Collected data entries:
>>>>

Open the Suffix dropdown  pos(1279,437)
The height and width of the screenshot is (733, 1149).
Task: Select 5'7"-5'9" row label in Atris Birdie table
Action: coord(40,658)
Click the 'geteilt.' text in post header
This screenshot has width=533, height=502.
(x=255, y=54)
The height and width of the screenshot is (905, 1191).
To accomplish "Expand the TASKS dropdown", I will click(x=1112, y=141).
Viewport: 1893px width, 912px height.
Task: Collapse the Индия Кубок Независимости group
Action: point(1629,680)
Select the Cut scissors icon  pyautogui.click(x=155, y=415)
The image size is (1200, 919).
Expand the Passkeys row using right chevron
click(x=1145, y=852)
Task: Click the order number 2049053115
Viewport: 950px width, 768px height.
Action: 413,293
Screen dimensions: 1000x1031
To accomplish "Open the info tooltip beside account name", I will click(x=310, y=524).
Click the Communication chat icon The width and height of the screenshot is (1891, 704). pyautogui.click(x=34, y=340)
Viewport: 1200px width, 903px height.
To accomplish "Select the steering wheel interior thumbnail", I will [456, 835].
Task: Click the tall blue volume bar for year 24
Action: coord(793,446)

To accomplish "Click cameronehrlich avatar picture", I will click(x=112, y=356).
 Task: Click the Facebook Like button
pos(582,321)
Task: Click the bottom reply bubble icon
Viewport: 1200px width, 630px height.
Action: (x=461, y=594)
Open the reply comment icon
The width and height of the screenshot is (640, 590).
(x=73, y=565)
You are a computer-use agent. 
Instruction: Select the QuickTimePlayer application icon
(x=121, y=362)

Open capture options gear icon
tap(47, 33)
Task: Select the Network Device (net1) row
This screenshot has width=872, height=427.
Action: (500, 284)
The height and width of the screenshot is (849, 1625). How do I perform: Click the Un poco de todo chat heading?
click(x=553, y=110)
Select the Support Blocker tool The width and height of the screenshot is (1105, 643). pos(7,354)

<<<<

Could you print the lines of the records above from the one containing "The height and width of the screenshot is (849, 1625)." through the last, exactly and with no additions?

**Problem solution**.
The height and width of the screenshot is (849, 1625). How do I perform: Click the Un poco de todo chat heading?
click(x=553, y=110)
Select the Support Blocker tool The width and height of the screenshot is (1105, 643). pos(7,354)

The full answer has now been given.